Agora a atenção se volta ao H5N1, conhecido como gripe aviária. O vírus deixou de ser um problema exclusivo das aves em 2024, quando foi detectado pela primeira vez em vacas leiteiras nos Estados Unidos. Esse salto de espécie preocupou especialistas, especialmente porque não se tratou de um episódio isolado: o patógeno voltou a aparecer em rebanhos de vários estados americanos.

Estudos já sugerem que houve diversas transmissões de vacas para humanos, muitas sem sintomas aparentes. No Brasil, houve confirmação de gripe aviária em uma granja comercial em 2025. O grande temor é que o vírus consiga o que ainda não alcançou: adaptar‑se para se transmitir de forma eficiente entre pessoas, passo necessário para o surgimento de uma nova pandemia.

Até agora, os Centros de Controle e Prevenção de Doenças dos EUA (CDC) registraram 71 casos humanos e duas mortes desde 2024, sem evidências de transmissão comunitária sustentada.

Ainda assim, vacinas específicas já estão em desenvolvimento, pois as formulações atuais provavelmente não ofereceriam proteção suficiente contra essa cepa. O instituto Butantan já realiza estudos pré-clínicos de segurança de uma vacina.

Mpox: duas variantes em circulação global
Durante décadas, o mpox foi uma doença rara, praticamente confinada a regiões específicas da África. Tudo mudou em 2022, quando a cepa clado IIb se espalhou por mais de cem países.
A transmissão por contato físico próximo, muitas vezes durante relações sexuais, transformou essa variante em um vírus que hoje circula de forma recorrente em diversos países.

Mas o mais preocupante ocorre em paralelo: desde 2024, países da África Central vêm registrando aumento de infecções também pela cepa clado I, considerada mais severa. Os Estados Unidos, inclusive, notificaram casos recentes em pessoas sem histórico de viagem à África. Embora exista uma vacina, ainda não há tratamento específico, e especialistas alertam que a evolução do vírus ao longo de 2026 pode trazer novos desafios sanitários.

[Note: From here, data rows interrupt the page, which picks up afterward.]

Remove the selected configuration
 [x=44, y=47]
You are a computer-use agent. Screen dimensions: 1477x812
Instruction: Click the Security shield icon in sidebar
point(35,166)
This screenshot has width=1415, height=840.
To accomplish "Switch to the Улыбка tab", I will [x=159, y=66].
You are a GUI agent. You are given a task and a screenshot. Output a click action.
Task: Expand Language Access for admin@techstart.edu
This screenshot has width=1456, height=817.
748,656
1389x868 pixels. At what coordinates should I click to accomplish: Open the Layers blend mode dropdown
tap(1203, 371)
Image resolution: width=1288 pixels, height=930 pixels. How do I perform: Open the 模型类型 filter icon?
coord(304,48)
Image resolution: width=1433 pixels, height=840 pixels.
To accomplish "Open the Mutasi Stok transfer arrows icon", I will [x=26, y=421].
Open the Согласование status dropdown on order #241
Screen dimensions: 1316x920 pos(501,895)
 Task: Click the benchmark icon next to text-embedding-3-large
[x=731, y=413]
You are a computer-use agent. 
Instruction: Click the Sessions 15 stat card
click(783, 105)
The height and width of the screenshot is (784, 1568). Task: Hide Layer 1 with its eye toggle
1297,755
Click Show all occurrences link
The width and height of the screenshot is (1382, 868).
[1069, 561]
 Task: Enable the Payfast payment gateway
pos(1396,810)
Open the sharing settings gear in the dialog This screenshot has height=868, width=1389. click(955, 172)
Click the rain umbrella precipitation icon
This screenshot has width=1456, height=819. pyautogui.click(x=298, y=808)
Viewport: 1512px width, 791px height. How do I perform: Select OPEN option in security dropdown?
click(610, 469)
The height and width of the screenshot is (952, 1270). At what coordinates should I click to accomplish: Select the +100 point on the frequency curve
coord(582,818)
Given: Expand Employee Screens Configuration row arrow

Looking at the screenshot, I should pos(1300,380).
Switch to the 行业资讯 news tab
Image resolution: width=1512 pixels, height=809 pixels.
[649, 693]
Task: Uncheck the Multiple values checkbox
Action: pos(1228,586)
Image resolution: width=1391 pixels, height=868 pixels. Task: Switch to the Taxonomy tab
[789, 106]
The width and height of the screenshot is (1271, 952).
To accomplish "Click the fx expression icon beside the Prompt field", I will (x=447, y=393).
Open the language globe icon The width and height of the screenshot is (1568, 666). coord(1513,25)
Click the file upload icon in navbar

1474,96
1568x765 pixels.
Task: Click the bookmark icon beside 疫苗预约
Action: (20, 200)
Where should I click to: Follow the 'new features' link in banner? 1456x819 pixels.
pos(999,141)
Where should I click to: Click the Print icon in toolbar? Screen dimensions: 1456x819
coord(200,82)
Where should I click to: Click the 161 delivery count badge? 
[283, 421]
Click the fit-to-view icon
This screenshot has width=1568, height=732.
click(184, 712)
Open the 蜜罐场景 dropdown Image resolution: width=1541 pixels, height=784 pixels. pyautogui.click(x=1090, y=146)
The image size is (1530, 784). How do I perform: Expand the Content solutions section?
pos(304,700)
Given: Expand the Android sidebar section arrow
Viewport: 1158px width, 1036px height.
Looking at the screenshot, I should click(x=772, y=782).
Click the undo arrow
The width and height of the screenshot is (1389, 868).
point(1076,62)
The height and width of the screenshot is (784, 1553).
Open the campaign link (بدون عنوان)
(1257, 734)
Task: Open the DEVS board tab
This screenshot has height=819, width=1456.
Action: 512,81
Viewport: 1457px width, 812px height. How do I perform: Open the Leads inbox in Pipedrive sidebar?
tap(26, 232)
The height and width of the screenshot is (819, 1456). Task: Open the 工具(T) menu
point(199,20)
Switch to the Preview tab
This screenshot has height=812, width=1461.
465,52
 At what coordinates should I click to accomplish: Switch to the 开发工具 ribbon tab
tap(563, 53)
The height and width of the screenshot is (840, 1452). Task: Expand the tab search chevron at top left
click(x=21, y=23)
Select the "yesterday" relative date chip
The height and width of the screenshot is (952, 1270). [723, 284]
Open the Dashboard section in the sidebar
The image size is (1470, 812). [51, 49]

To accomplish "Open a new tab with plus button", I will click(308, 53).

Sarampo, chikungunya e outras ameaças virais em 2026
Além desses três protagonistas, outros vírus também começam a gerar preocupação. O chikungunya, por exemplo, provocou mais de 445 mil casos suspeitos e confirmados em 2025, com ao menos 155 mortes até setembro, segundo o IFL Science. Somente no Brasil, foram 129 mil casos e 121 mortes, de acordo com o painel monitoramento das arboviroses, do Ministério da Saúde.

Ao mesmo tempo, o vírus Nipah voltou ao radar após um surto recente no estado indiano de Bengala Ocidental, embora especialistas ressaltem que, por ora, ele não demonstra capacidade de causar uma pandemia. O Ministério da Saúde confirmou nesta semana que nenhum caso foi registrado no Brasil.

Há ainda os velhos conhecidos, que muitos acreditavam já controlados. O sarampo, por exemplo, ressurgiu com força em vários países devido à queda nas taxas de vacinação, colocando em risco até mesmo o status de erradicação da doença em lugares como os Estados Unidos.

Paralelamente, alguns especialistas alertam que vírus como o HIV podem voltar a crescer caso continuem os cortes em programas internacionais de cooperação em saúde.